─── GIVEN RECORDS

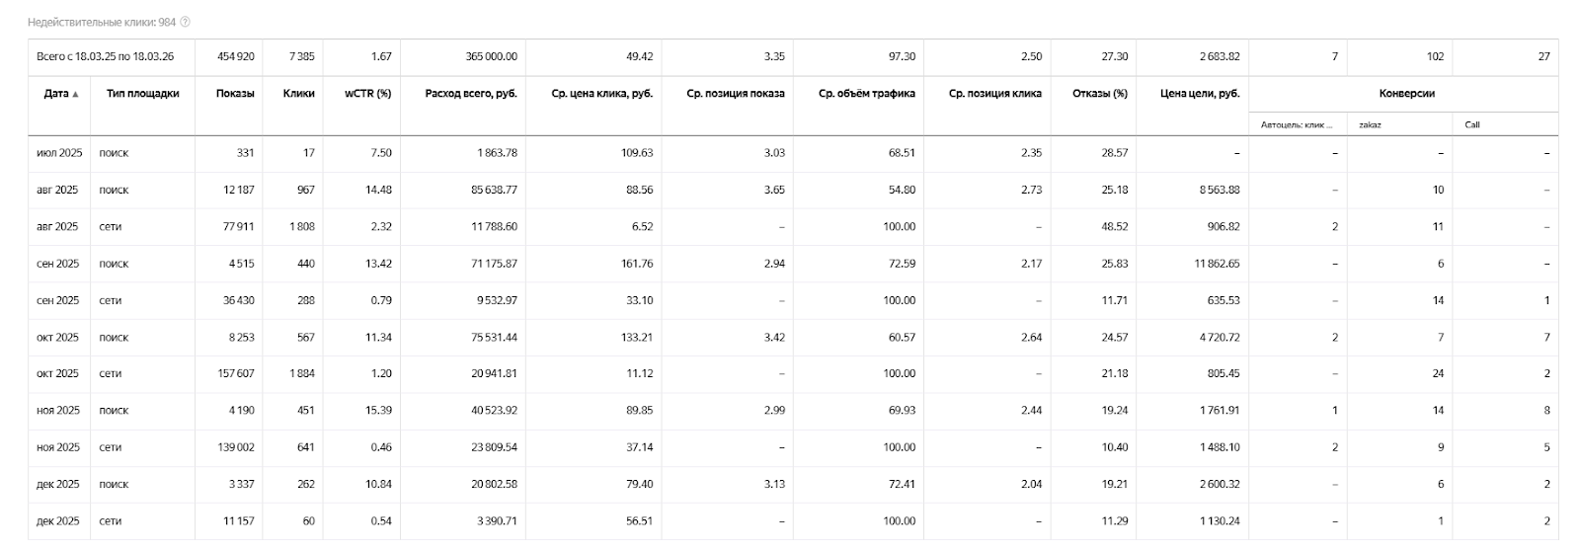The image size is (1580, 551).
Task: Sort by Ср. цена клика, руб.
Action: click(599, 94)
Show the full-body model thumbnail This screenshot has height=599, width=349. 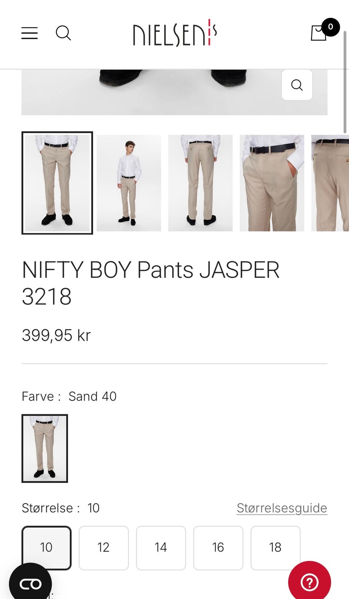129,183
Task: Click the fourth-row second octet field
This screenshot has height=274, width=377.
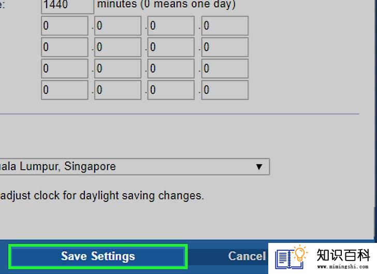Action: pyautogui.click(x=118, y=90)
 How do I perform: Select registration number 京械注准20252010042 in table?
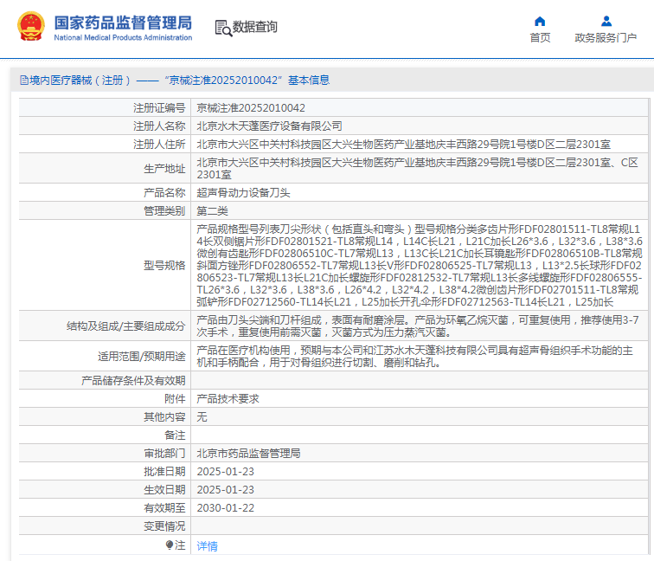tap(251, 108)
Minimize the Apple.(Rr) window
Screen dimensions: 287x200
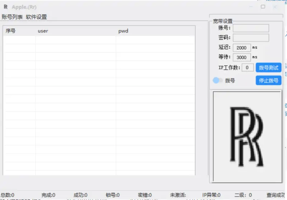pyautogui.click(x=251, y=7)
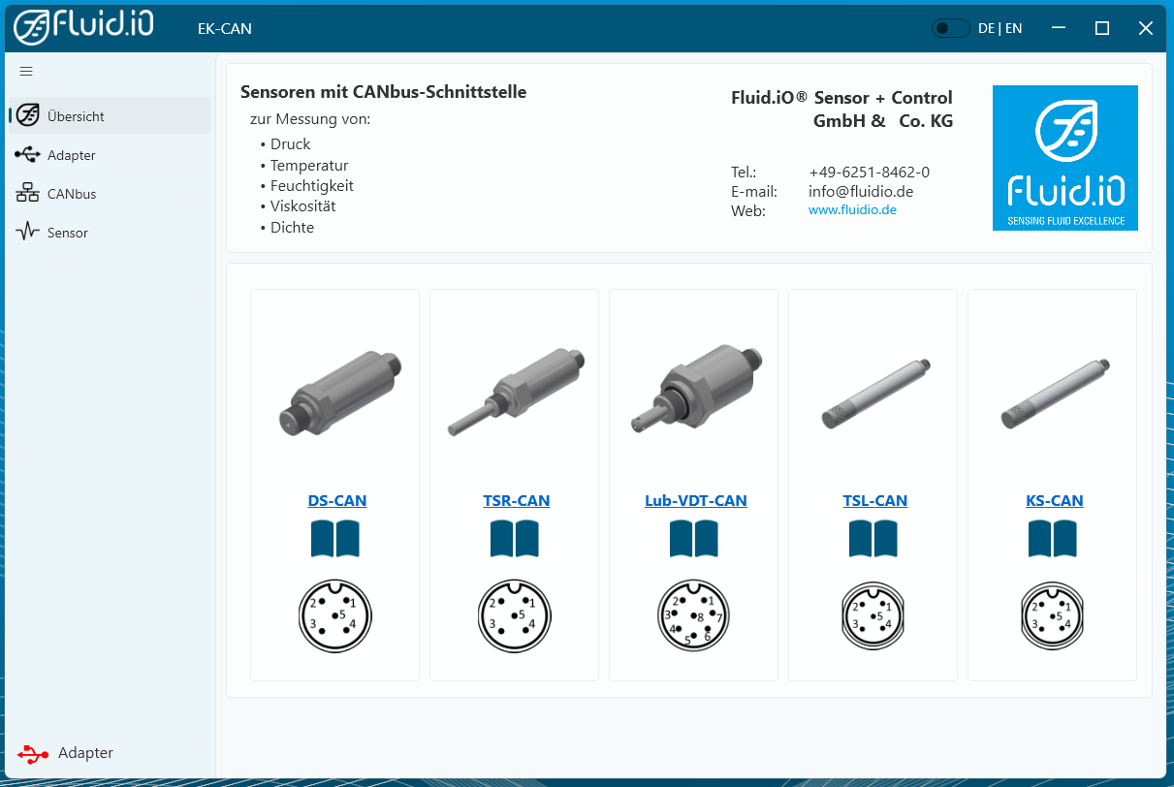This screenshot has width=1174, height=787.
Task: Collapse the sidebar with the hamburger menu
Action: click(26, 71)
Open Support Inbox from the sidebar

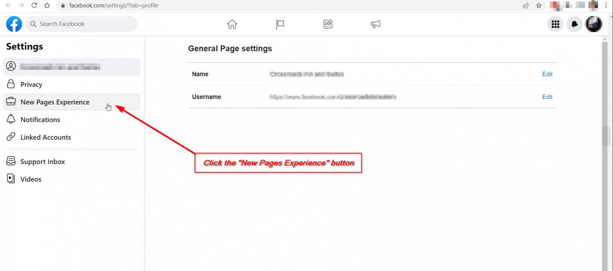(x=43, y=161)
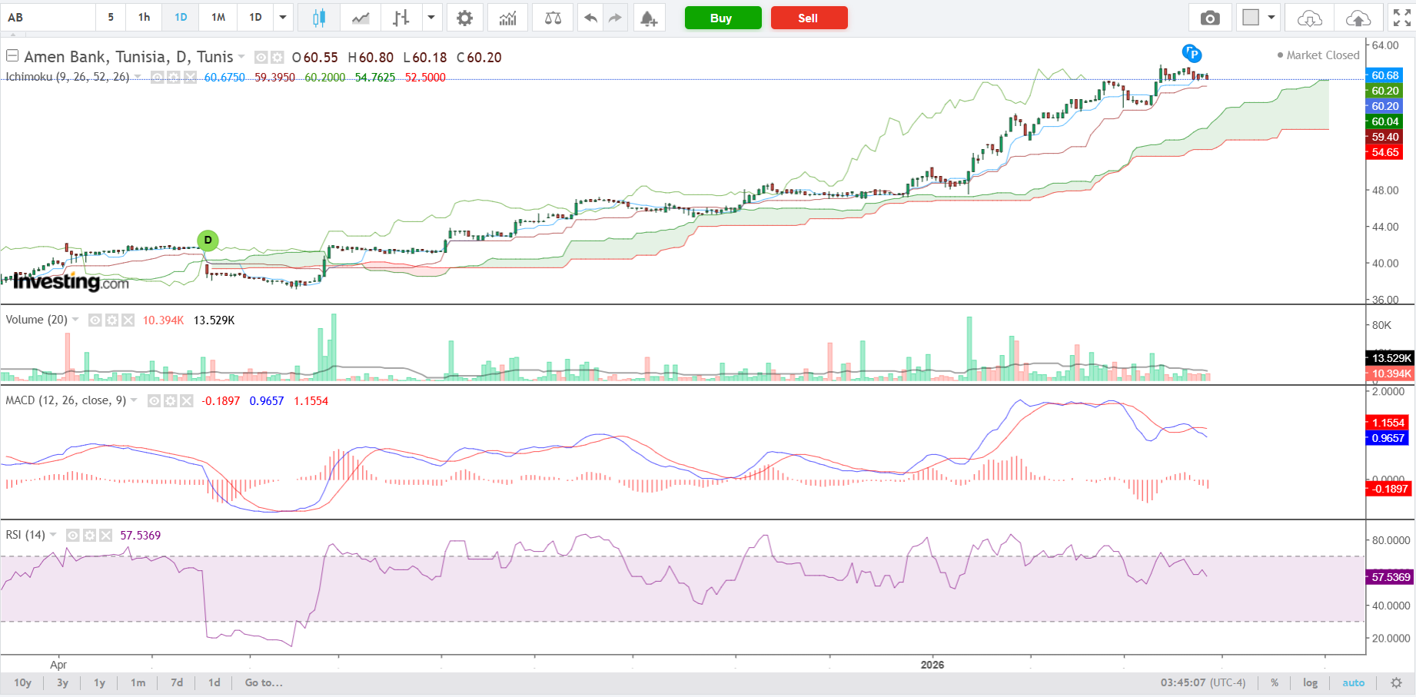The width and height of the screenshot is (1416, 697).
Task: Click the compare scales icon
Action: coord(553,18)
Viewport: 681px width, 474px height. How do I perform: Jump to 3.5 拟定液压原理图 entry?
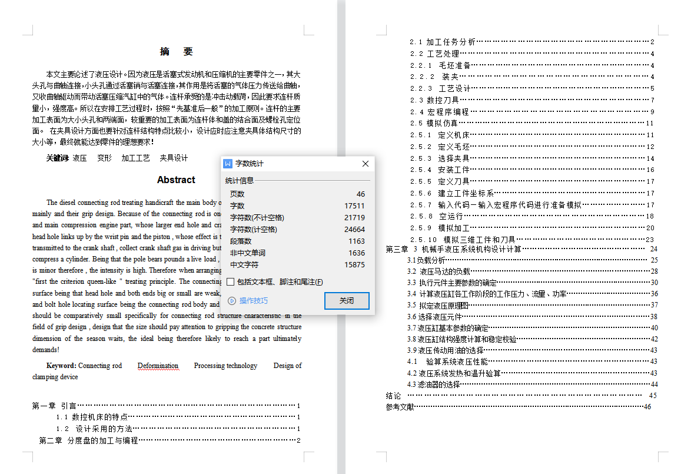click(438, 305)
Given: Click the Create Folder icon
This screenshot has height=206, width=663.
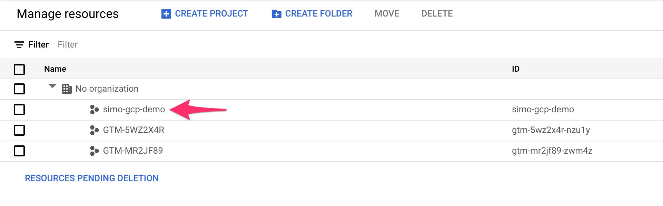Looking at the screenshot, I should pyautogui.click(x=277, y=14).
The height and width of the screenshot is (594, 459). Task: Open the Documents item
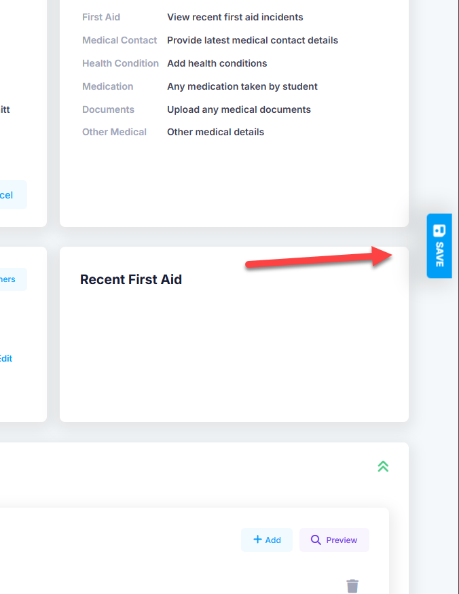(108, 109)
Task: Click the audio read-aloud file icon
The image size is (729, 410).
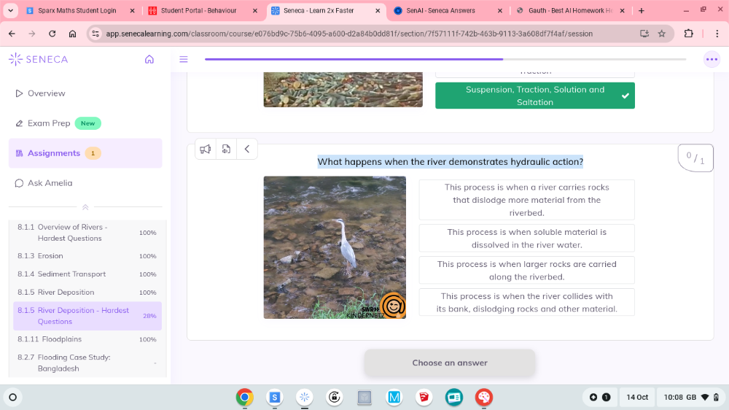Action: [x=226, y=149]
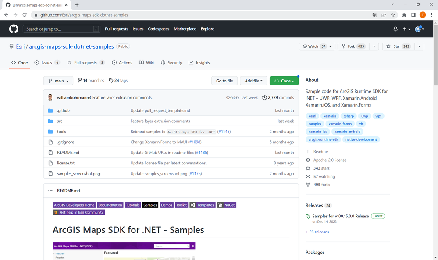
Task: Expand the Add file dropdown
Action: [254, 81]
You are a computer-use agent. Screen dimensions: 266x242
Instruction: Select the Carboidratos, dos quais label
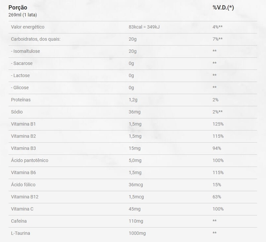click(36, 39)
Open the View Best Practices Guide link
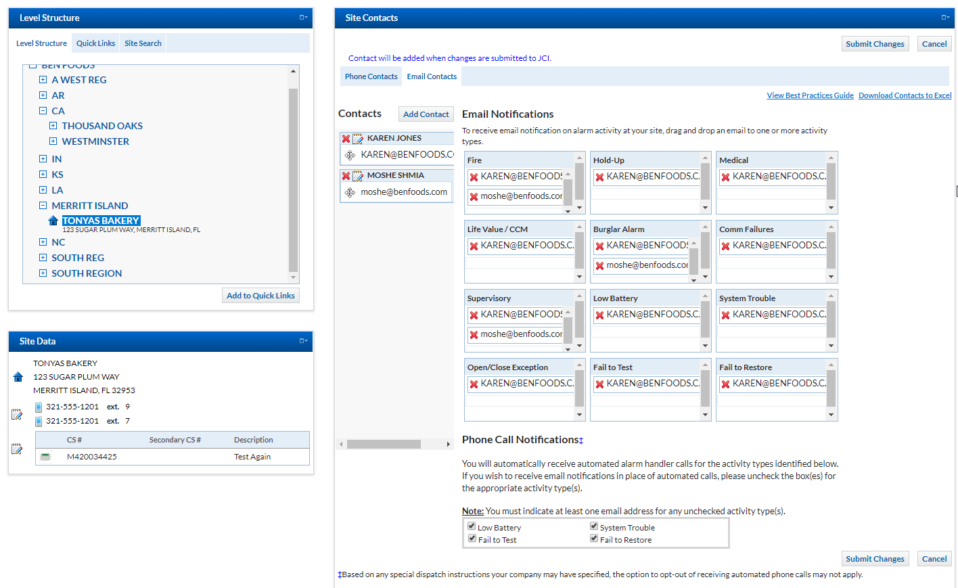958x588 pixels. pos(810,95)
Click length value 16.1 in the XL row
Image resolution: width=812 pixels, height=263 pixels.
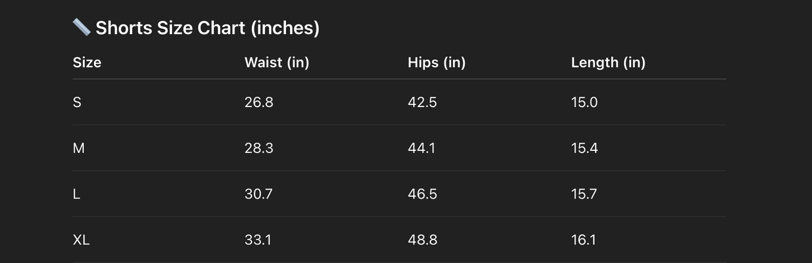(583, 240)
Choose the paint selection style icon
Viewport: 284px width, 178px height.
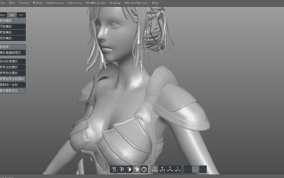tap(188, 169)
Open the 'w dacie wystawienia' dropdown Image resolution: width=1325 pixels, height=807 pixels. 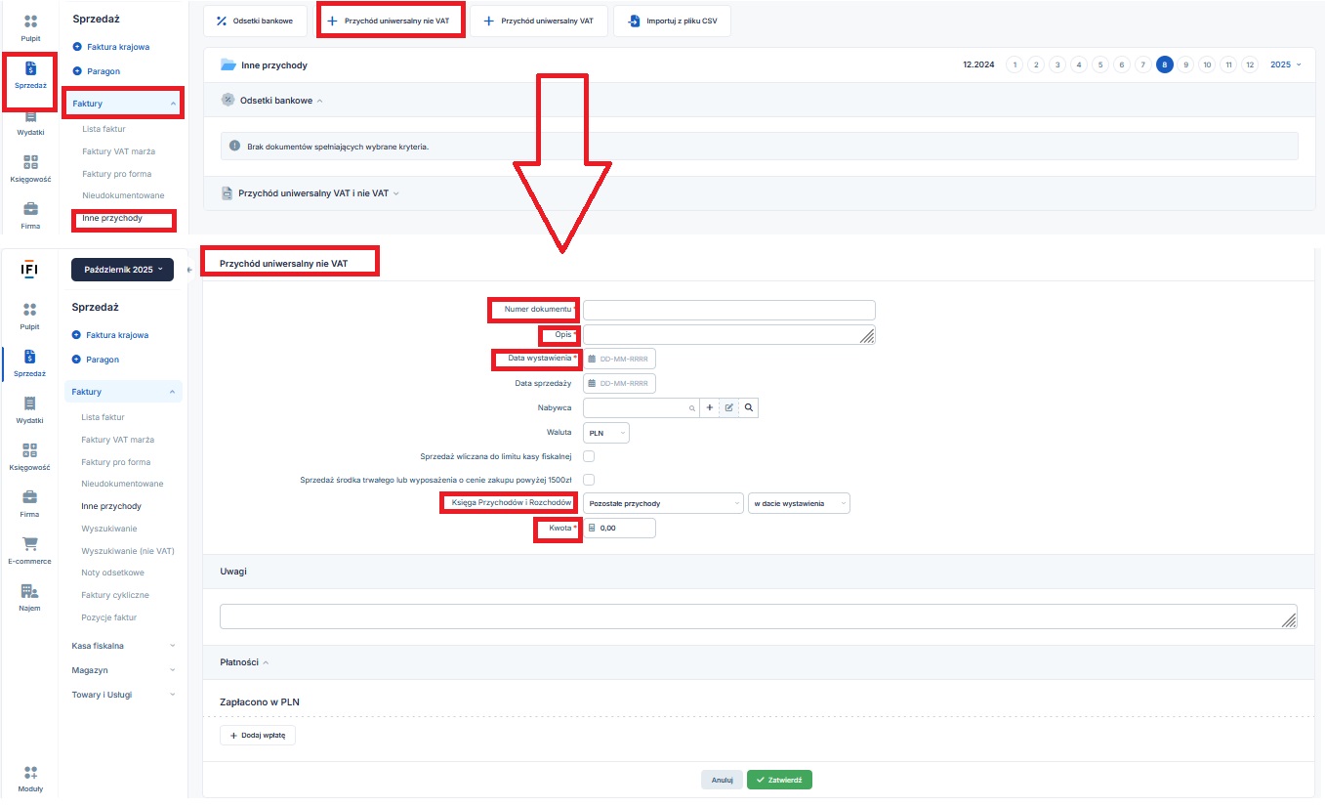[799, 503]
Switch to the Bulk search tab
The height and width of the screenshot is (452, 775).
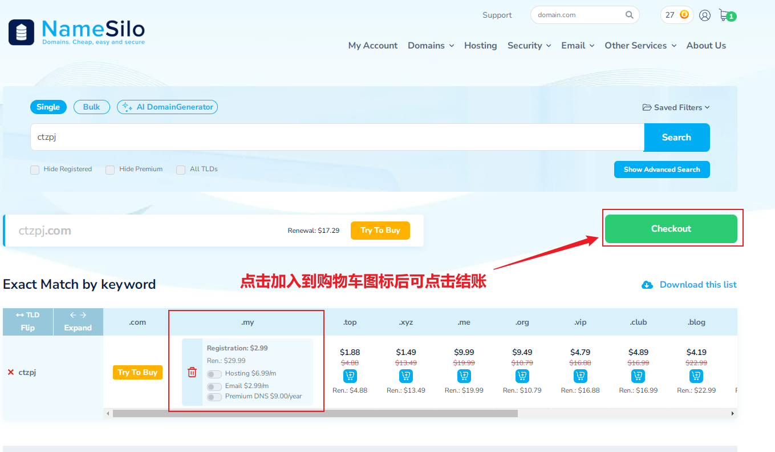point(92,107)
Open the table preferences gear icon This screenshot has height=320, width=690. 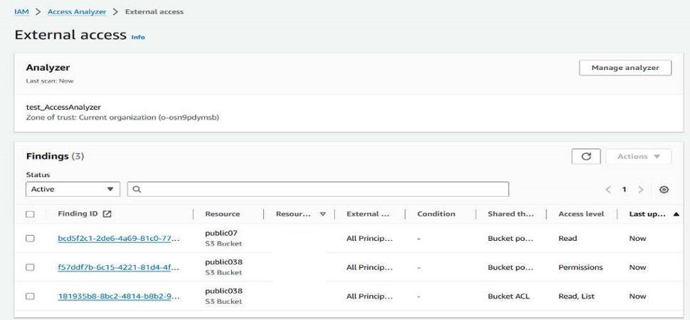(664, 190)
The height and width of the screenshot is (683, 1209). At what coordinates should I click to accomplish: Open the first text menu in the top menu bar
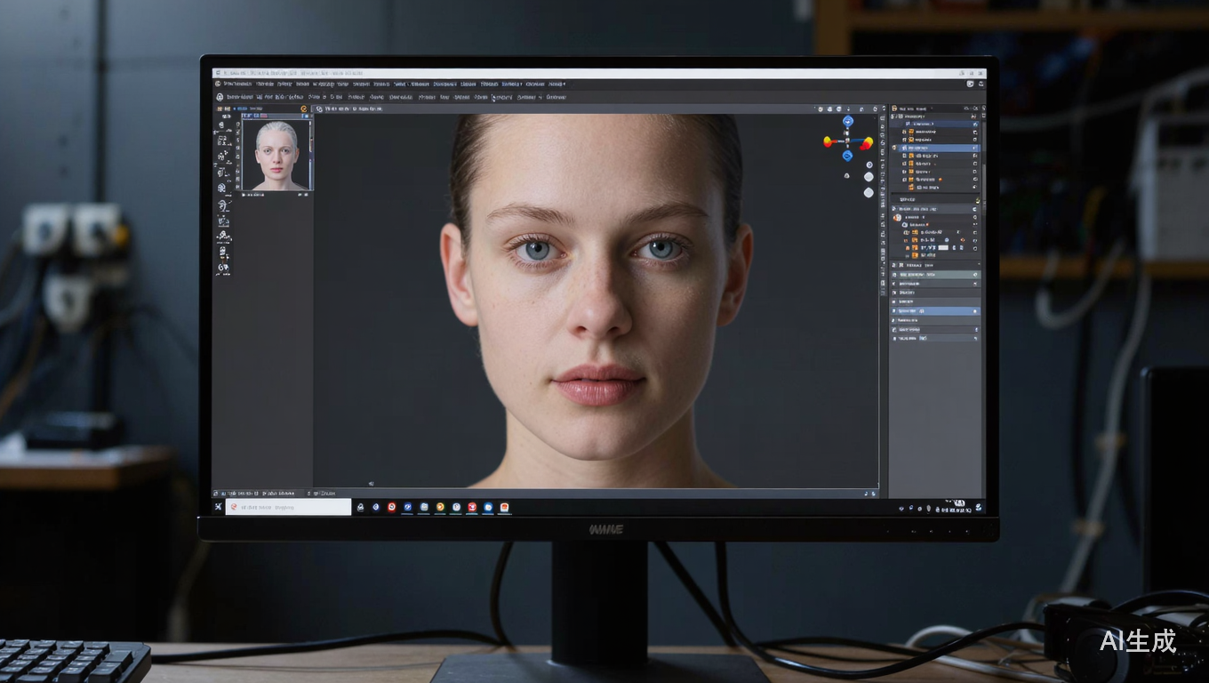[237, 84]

──────

» **THE PROBLEM**: Within the data above, repeat exactly the lines from the one bearing "How do I perform: Select" through the one bearing "Minimize the Apple.(Rr) window". Include no pictures and nothing else.

» **RESPONSE TO THE EXERCISE**:
 How do I perform: Select registration number 京械注准20252010042 in table?
tap(251, 108)
Minimize the Apple.(Rr) window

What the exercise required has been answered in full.